If you have been sued by CACH, LLC, or one of the other debt buyers, you have probably felt a lot of different emotions – with fear of the unknown likely rising to the top! However, understanding the process you are going through can bring you a lot of peace. Simply knowing what to expect from CACH, LLC and the Justice Court system here in Arizona will take much of the concern and fear out of your situation.
If you have been sued by CACH, LLC – or frankly any of the debt buyers like Midland Funding or Portfolio Recovery – and you are being sued in the Arizona Justice Court system, here are a few pointers on what you can expect during your court case:
Complaint & Summons
The complaint is the document filed by CACH, LLC that states the allegations they have against you. The summons is the order from the justice court that tells you that you need to file a written Answer to the complaint or you risk having a default judgment entered against you.
Here in Arizona you have twenty (20) days to file a written Answer to the complaint. These are calendar days and include weekends. If you have been served with a debt collection lawsuit the first thing you need to do is take out your calendar and count out twenty (20) days and circle that date. It is an important one.

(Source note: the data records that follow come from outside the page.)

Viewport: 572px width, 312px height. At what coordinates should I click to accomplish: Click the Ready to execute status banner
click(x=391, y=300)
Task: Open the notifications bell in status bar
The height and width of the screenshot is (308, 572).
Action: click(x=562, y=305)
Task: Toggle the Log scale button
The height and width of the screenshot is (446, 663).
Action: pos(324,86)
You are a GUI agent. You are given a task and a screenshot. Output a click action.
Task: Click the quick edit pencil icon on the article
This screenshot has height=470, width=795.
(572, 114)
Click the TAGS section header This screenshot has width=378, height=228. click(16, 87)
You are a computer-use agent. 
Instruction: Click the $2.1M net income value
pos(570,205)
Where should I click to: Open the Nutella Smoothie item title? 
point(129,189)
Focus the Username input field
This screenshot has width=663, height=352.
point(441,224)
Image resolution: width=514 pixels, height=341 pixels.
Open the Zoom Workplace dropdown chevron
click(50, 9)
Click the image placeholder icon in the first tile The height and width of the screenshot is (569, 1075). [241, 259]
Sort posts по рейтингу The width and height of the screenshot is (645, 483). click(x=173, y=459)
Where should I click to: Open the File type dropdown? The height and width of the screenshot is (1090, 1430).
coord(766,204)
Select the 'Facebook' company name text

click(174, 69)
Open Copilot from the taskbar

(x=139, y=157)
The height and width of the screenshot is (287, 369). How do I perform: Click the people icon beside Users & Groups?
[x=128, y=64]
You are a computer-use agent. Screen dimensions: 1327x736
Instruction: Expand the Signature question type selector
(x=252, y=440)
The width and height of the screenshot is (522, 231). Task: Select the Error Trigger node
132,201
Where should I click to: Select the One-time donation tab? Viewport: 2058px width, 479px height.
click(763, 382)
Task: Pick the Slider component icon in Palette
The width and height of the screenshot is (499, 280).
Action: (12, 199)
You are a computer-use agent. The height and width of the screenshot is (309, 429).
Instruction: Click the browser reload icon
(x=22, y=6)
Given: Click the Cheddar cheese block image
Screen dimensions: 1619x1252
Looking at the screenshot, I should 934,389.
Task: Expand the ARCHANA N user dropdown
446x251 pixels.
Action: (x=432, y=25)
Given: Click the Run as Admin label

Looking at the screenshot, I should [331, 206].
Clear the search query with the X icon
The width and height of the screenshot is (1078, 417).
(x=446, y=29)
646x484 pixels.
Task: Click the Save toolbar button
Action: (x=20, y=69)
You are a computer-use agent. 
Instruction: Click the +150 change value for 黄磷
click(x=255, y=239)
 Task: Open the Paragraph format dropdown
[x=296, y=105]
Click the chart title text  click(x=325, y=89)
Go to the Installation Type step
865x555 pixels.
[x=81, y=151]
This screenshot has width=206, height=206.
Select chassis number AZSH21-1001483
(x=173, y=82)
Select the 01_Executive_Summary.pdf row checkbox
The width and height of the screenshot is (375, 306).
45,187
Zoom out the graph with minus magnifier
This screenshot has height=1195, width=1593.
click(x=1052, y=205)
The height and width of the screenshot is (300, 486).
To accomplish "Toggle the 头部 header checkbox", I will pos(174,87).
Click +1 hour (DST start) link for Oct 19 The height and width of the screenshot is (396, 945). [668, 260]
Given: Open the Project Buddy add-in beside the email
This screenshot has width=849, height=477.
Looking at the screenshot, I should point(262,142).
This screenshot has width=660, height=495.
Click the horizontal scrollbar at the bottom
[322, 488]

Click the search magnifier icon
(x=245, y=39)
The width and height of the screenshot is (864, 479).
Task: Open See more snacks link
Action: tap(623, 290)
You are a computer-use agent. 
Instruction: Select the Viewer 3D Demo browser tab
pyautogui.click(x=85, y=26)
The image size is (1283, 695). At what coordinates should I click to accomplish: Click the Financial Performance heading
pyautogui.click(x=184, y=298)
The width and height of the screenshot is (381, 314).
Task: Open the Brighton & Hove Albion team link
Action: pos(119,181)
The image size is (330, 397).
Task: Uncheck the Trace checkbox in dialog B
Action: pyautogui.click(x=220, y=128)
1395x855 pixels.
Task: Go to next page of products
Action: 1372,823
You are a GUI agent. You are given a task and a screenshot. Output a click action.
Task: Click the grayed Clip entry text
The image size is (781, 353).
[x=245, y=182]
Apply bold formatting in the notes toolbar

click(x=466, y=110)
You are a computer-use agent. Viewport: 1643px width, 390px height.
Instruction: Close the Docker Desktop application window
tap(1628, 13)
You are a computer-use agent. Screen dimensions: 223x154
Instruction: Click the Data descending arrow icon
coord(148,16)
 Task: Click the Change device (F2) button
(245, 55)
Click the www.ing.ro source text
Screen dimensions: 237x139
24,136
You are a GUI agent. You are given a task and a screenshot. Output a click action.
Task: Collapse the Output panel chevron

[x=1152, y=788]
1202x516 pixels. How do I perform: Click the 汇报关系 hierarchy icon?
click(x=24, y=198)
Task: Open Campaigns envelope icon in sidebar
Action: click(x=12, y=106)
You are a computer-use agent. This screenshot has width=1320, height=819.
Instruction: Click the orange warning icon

The Answer is your written response to the Complaint. The way to think about the complaint is it is really nothing more than a bunch of allegations. In the Answer your job is to either admit or deny the allegations in the complaint. If you don’t know the information needed to respond to the complaint it is also okay to say you don’t know.
The main thing I try to convey to clients is that the Answer is not your time to tell your side of the case. I have seen many people who have prepared and filed their own Answer mess up their case because of the information they wrote in their Answer. Your day in court will come – and when it does that will be the time for us to tell your story. The Answer is not the time.
It is also important to note that you will be required to pay a filing fee to the clerk of the court. In the Arizona justice courts you will be required to pay $65.00.
In Arizona there are mandatory disclosures that must be made by both parties within forty (40) days after you file your Answer with the court. The Disclosure Statement is essentially where both sides have to show their cards. You have to disclose your version of the facts, your legal theories, the names of any witnesses you intend to call at trial, and provide any documentation you have in connection with your case to the attorneys for CACH, LLC (or whoever you are litigating against).
In Arizona this document is not filed with the court but simply exchanged between the parties via mail.
Some of the justice courts here in Arizona will require that the parties attend mediation. Mediation is not trial. Mediation is the process of seeing if some middle ground can be reached between you and CACH, LLC. The judge is not involved in this process. Usually there is a mediator that will get the parties together and see if some sort of agreement can be reached. If not – no big deal – the case is then sent back to the judge for a trial date.
If mediation is not successful then the court will set a Pre Trial Conference. This, again, is not your day in court – even though it will be held in the court. The Pre Trial Conference is typically really short – usually about 5-10 minutes. The justice of the peace will talk to the parties to see if there is any thing else the parties need to do prior to trial and then will either set the case for trial or tell you that the court will send you a trial date shortly. If they don’t give you a trial date there in court, you will receive a date in the mail in the next week or so.
Trials in justice court are measured in hours, not days. The are no juries. The typical debt buyer trial will take anywhere from 30 minutes to 2 hours. The typical time from the when the complaint is filed until your trial is held will be 4 to 8 months (sometimes longer).
If you don’t like the outcome of your trial you can always appeal it. In Arizona you have 14 days from the day the court rules against you to file your appeal.
The above steps are generally what you can expect in a debt buyer case in an Arizona justice court. There can be other steps, such as a motion for summary judgment, but in general this is what you can expect.
This information alone will not make you win your case. But it can relieve some of the stress associated with getting sued.